*Given request:* Transcribe the following records line for line, with no changes.

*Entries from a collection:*
.....
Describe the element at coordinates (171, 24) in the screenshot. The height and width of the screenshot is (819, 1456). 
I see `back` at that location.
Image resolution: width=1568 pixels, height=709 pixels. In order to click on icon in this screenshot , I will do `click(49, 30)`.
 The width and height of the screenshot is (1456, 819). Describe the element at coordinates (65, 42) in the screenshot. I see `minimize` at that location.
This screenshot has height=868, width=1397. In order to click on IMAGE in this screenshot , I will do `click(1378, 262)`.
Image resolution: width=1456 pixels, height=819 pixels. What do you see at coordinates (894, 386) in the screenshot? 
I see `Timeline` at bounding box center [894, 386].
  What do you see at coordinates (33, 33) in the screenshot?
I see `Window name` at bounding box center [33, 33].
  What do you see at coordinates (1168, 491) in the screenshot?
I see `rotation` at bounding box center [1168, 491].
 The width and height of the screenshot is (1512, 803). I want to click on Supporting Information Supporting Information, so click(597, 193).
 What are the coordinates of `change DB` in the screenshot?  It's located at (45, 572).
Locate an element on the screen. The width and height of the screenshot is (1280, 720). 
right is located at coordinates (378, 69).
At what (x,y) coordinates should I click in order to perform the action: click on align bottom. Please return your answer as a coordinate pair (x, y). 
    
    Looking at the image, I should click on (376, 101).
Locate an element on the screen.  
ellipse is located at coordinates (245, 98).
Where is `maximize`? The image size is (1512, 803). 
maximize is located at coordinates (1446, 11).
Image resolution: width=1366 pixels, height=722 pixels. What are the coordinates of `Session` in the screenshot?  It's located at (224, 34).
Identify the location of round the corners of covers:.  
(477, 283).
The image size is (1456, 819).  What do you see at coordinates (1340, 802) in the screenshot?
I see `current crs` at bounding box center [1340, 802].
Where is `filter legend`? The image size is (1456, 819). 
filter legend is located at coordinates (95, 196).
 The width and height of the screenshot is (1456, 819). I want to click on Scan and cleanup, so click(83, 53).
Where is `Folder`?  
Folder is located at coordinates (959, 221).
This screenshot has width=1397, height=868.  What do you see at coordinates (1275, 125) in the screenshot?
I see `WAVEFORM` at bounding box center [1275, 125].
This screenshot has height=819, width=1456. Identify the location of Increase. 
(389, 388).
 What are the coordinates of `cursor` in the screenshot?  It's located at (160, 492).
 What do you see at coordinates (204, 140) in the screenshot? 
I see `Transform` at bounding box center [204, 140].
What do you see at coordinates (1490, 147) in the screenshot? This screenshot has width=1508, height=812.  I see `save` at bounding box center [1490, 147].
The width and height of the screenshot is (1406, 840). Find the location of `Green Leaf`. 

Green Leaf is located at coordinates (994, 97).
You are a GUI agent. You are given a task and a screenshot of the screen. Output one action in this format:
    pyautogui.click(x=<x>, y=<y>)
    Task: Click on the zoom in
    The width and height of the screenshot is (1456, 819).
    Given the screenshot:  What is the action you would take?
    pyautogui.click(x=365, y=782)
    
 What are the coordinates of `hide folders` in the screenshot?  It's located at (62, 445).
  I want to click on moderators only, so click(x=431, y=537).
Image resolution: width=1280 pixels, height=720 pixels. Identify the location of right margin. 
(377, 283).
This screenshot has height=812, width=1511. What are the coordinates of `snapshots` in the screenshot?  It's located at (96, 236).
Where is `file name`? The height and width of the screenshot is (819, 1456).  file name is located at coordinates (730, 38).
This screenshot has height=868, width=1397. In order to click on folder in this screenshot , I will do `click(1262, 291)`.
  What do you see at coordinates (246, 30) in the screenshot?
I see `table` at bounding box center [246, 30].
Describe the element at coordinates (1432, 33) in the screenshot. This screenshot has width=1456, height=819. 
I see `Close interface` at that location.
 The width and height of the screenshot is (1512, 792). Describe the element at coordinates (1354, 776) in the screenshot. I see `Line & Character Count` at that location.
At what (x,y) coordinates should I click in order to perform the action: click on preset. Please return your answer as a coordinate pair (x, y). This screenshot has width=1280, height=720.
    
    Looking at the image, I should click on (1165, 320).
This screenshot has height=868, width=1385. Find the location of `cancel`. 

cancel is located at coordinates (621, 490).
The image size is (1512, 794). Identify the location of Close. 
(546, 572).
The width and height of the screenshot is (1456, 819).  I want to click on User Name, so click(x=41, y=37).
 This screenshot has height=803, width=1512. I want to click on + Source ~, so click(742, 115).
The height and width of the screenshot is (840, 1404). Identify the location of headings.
.....
*Finished exercise:*
Describe the element at coordinates (171, 24) in the screenshot. The height and width of the screenshot is (819, 1456). 
I see `back` at that location.
Image resolution: width=1568 pixels, height=709 pixels. In order to click on icon in this screenshot , I will do `click(49, 30)`.
 The width and height of the screenshot is (1456, 819). Describe the element at coordinates (65, 42) in the screenshot. I see `minimize` at that location.
This screenshot has height=868, width=1397. In order to click on IMAGE in this screenshot , I will do `click(1378, 262)`.
Image resolution: width=1456 pixels, height=819 pixels. What do you see at coordinates (894, 386) in the screenshot? 
I see `Timeline` at bounding box center [894, 386].
  What do you see at coordinates (33, 33) in the screenshot?
I see `Window name` at bounding box center [33, 33].
  What do you see at coordinates (1168, 491) in the screenshot?
I see `rotation` at bounding box center [1168, 491].
 The width and height of the screenshot is (1512, 803). I want to click on Supporting Information Supporting Information, so click(597, 193).
 What are the coordinates of `change DB` in the screenshot?  It's located at (45, 572).
Locate an element on the screen. The width and height of the screenshot is (1280, 720). 
right is located at coordinates (378, 69).
At what (x,y) coordinates should I click in order to perform the action: click on align bottom. Please return your answer as a coordinate pair (x, y). 
    
    Looking at the image, I should click on (376, 101).
Locate an element on the screen.  
ellipse is located at coordinates (245, 98).
Where is `maximize`? The image size is (1512, 803). 
maximize is located at coordinates (1446, 11).
Image resolution: width=1366 pixels, height=722 pixels. What are the coordinates of `Session` in the screenshot?  It's located at (224, 34).
Identify the location of round the corners of covers:.  
(477, 283).
The image size is (1456, 819).  What do you see at coordinates (1340, 802) in the screenshot?
I see `current crs` at bounding box center [1340, 802].
Where is `filter legend`? The image size is (1456, 819). 
filter legend is located at coordinates (95, 196).
 The width and height of the screenshot is (1456, 819). I want to click on Scan and cleanup, so click(83, 53).
Where is `Folder`?  
Folder is located at coordinates (959, 221).
This screenshot has width=1397, height=868.  What do you see at coordinates (1275, 125) in the screenshot?
I see `WAVEFORM` at bounding box center [1275, 125].
This screenshot has height=819, width=1456. Identify the location of Increase. 
(389, 388).
 What are the coordinates of `cursor` in the screenshot?  It's located at (160, 492).
 What do you see at coordinates (204, 140) in the screenshot? 
I see `Transform` at bounding box center [204, 140].
What do you see at coordinates (1490, 147) in the screenshot? This screenshot has width=1508, height=812.  I see `save` at bounding box center [1490, 147].
The width and height of the screenshot is (1406, 840). Find the location of `Green Leaf`. 

Green Leaf is located at coordinates (994, 97).
You are a GUI agent. You are given a task and a screenshot of the screen. Output one action in this format:
    pyautogui.click(x=<x>, y=<y>)
    Task: Click on the zoom in
    The width and height of the screenshot is (1456, 819).
    Given the screenshot:  What is the action you would take?
    pyautogui.click(x=365, y=782)
    
 What are the coordinates of `hide folders` in the screenshot?  It's located at (62, 445).
  I want to click on moderators only, so click(x=431, y=537).
Image resolution: width=1280 pixels, height=720 pixels. Identify the location of right margin. 
(377, 283).
This screenshot has height=812, width=1511. What are the coordinates of `snapshots` in the screenshot?  It's located at (96, 236).
Where is `file name`? The height and width of the screenshot is (819, 1456).  file name is located at coordinates (730, 38).
This screenshot has height=868, width=1397. In order to click on folder in this screenshot , I will do `click(1262, 291)`.
  What do you see at coordinates (246, 30) in the screenshot?
I see `table` at bounding box center [246, 30].
Describe the element at coordinates (1432, 33) in the screenshot. This screenshot has width=1456, height=819. 
I see `Close interface` at that location.
 The width and height of the screenshot is (1512, 792). Describe the element at coordinates (1354, 776) in the screenshot. I see `Line & Character Count` at that location.
At what (x,y) coordinates should I click in order to perform the action: click on preset. Please return your answer as a coordinate pair (x, y). This screenshot has width=1280, height=720.
    
    Looking at the image, I should click on (1165, 320).
This screenshot has height=868, width=1385. Find the location of `cancel`. 

cancel is located at coordinates (621, 490).
The image size is (1512, 794). Identify the location of Close. 
(546, 572).
The width and height of the screenshot is (1456, 819).  I want to click on User Name, so click(x=41, y=37).
 This screenshot has height=803, width=1512. I want to click on + Source ~, so click(742, 115).
The height and width of the screenshot is (840, 1404). Identify the location of headings.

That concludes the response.